《海辺のカフカ》摘译49章(4)
彼はそれからしばらくのあいだ黙りこんで、ハンドルにおいた両手に意識を集中している。長いカーブがつづく。太いタイヤが小石を崖の下にはじきとばしていく。ときどき道端にカラスがいた。彼らは車が近づいてきても避けず、僕らが通り過ぎていくのを、珍しいものでも見るようにじっと眺めていた。
他之后沉默了一会,把两手放在方向盘上集中精力。长长的弯道在延伸着。宽大的轮胎将小石子碾压到悬崖下面。不时地在路边有乌鸦。它们也不回避驶近的汽车,很珍惜地望着我们从这里通过。
「兵隊には会ったかい?」とサダさんはなんでもなさそうに僕にたずねる。まるで時刻でもたずねるみたい。
“见到当兵的没有?”萨达毫无思索地问我。还像是要问清具体时间那样。
「二人連れの兵隊のことですね」
“是两个当兵的。
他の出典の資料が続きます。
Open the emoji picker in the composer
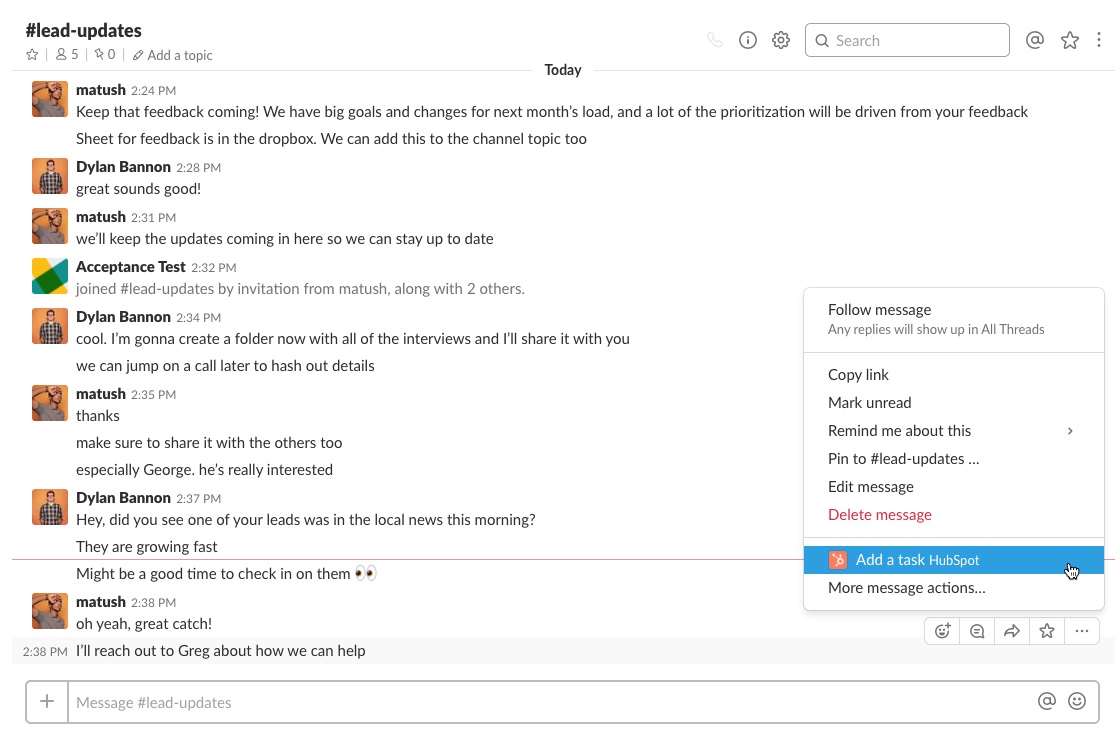Screen dimensions: 1120x746 coord(1077,701)
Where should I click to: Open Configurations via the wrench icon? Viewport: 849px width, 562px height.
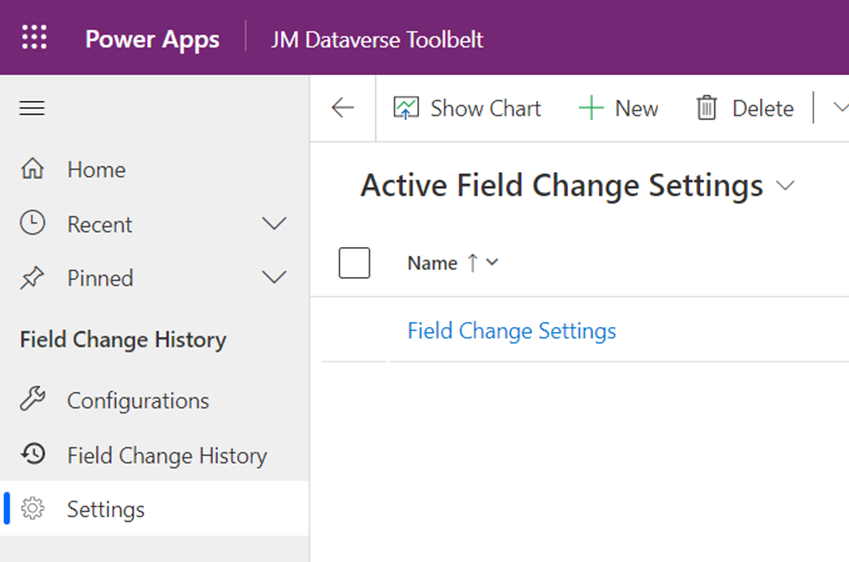(33, 400)
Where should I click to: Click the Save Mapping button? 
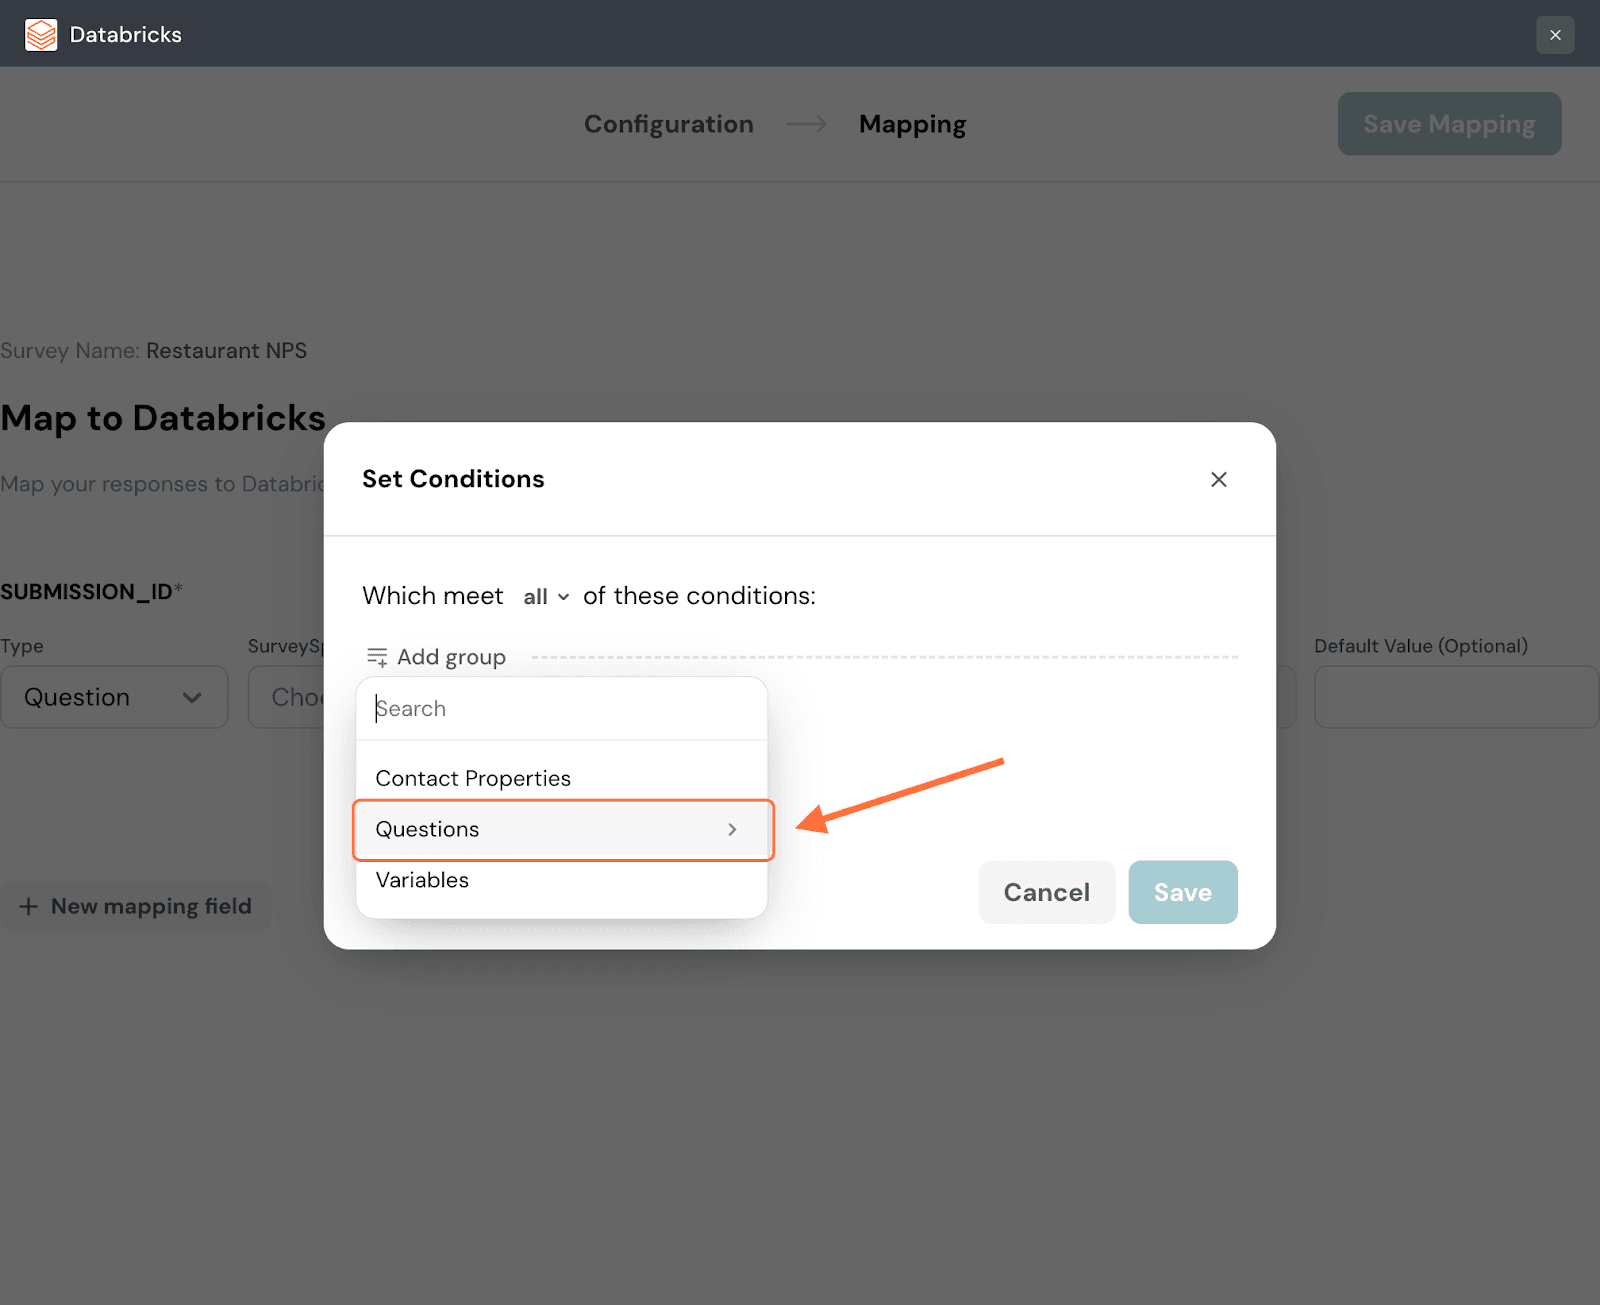point(1448,124)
”
「そうだ」とサダさんは言う。そして僕の横顔をちらりと見る。「君はそこまで行ったんだ」
“是吗?”萨达说。接着瞥了一下我的侧脸。“你还去了那个地方!”
「はい」と僕は答える。
“是的。“我回答到。”
彼は右手でハンドルを軽くさばきながら、長いあいだ沈黙している。一切の感想を言わない。表情も変化しない。
他用右手推转着方向盘,沉默了很长时间。没有说所有的感想。表情也没有变化。
「サダさん」と僕は言う。
“萨达。”我说。
「うん?」と彼は言う。
“嗯?”他说。
「十何年か前にあの兵隊たちに会って、そのときになにをしたんですか?」と僕は質問する。
“十年多前的时候你和当兵的见面,那个时候做什么了?”我问道。
「俺があの兵隊たちに会って、そこでなにをしたか?」と彼は僕の質問をそのままもう一度繰りかえす。
“我和那些当兵的见面,那个时候在那里做什么了?”他把我说的话原封不动地重复一遍。